Today, after many days, I had all my 3 meals at correct stipulated times. My break fast was at 9:30 am, lunch at 3 pm and dinner at 10 pm. I had a chicken rool as lunch, I didn't feel like eating the same food I had in the morning. I eat only rice, I don't like what others eat - 'roti' - especially the one that is cooked at home.

Thinking about the things I don't eat, there is a huge list of that, my mother is always with her complains. I don't eat curds, I don't like milk and paneer, I hat cabbage and colliflower, I always insist I am never forced to eat brinjal. I eat all leafy vegetables, tomato, potato, ladies finger, and ... one or two things here and there whose names are unknown to me in english. I am a little conscious about the curries that have 'masala' in them - they have poppy seeds and they induce a little sleep. I like everything from restaurants :D ... of course not the things I have mentioned above.

Untill I had a good experience in my 8th standard, I never used to like having 'dal' in my plate. Then one day I went to an NCC (National Cadet Corps) camp. It was a 10 day camp and I came back home in 2 days! The food being served there was incompatible with my tongus and stomach. The rice was sticky with big grains and the 'dal' was a little thicker than water. There were some other vegetable too that didn't appel to my eyes and nose. I had meals there only twice in 2 days. My mother's colleague's son was with me, so my mother's colleague was there to meet her son. I was already falling ill (not exactly physically), I requested my sir who called my father and asked him if I can be allowed to leave. I was home in a couple of hours. I finally fell ill and was on bed for the next 6 days. There after I like the 'dal' that is cooked at home. I can eat all three times a day, 7 days a week without any complain.

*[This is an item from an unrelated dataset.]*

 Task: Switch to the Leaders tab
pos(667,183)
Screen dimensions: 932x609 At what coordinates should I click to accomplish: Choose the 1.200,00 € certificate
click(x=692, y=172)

When I was in a primary class (I don't remember which exactly), my mother once forced me to eat curds. The immidiate reaction was a womitting. I never dared to taste it again till date. I eat all dishes that have cooked curd in it but not anything that tastes like curd. My brother says I am 'typical', 'diffirent' and 'mad'. Sometimes I do like being called this way, but sometimes I wish I knew why he says that.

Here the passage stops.